ARM > Efficient C for ARM > Local Variable Types
Example
This example code calculates a simple checksum on a packet of 64 words:
int checksum1(const int *data)
{
char i;
int sum = 0;
for (i = 0; i < 64; i++)
sum += data[i];
return sum;
}
Let’s look at the annotated compiler output:
checksum1
MOV r2,r0 ; R2 = data
MOV r0,#0 ; sum = 0
MOV r1,#0 ; i = 0
loop
LDR r3,[r2,r1,LSL #2] ; R3 = data[i]
ADD r1,r1,#1 ; R1 = i+1
AND r1,r1,#0xff ; i = (char)R1 *** UNNECESSARY ***
CMP r1,#0x40 ; compare i to 64
ADD r0,r3,r0 ; sum += R3
BCC loop ; if (i<64) loop
MOV pc,r14 ; return sum
The compiler is emitting an AND r1,r1,#0xff instruction even though it should know that i never exceeds 64. If we change i from char to unsigned int the AND disappears: it’s no longer necessary to account for wrap-around.
Remember that this isn’t just a saving of one instruction or cycle.

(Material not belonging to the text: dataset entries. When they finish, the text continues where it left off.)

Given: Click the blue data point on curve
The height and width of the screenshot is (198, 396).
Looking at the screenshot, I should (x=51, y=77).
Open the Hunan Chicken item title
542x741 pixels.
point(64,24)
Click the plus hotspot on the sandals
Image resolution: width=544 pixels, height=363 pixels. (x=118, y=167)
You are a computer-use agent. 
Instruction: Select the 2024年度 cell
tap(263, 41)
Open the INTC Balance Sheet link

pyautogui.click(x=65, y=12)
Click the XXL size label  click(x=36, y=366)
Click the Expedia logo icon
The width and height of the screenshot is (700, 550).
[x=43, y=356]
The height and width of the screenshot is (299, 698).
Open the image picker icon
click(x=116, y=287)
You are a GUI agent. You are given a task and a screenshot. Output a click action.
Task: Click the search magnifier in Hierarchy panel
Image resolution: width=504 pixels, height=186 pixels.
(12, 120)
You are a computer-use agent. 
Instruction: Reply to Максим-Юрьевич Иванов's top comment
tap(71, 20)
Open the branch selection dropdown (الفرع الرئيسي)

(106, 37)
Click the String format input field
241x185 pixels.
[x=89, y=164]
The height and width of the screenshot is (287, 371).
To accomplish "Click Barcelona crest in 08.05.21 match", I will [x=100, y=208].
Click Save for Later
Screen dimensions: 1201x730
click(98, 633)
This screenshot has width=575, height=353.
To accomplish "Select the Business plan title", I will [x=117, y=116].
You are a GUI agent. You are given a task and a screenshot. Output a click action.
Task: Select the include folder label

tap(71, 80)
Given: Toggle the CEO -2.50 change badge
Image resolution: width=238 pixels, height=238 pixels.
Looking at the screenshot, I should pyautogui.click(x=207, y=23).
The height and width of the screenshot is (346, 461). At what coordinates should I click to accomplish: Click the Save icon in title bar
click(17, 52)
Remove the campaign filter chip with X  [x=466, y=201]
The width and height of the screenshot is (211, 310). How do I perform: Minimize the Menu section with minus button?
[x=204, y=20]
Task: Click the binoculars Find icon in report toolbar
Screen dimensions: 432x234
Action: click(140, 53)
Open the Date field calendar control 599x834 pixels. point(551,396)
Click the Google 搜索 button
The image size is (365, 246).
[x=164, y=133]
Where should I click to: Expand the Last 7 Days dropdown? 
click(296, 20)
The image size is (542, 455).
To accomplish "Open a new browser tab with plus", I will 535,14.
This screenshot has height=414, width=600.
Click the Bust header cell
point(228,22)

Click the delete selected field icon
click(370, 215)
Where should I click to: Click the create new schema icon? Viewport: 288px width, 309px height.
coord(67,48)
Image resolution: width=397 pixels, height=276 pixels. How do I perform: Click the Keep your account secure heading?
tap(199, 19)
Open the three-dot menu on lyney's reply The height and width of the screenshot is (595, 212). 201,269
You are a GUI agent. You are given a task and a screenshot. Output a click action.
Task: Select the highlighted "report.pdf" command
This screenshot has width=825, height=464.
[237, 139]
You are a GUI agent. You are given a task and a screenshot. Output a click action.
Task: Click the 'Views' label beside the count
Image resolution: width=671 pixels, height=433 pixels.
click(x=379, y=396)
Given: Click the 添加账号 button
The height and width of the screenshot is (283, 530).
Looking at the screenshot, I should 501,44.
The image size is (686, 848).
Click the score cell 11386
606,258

It saves 64 instructions: one for each iteration.
This is an inner loop. Optimisations to inner loops are highly beneficial.
Remarks
You might think char is an efficient choice for i; using less stack space or register space than an int might. On the ARM, this is wrong:
- Stack entries are at least 32 bits wide.
- Registers are 32 bits wide.
To compute the modification of i correctly the compiler must account for the case where i will wrap around which you get for ‘free’ with int, but not with char.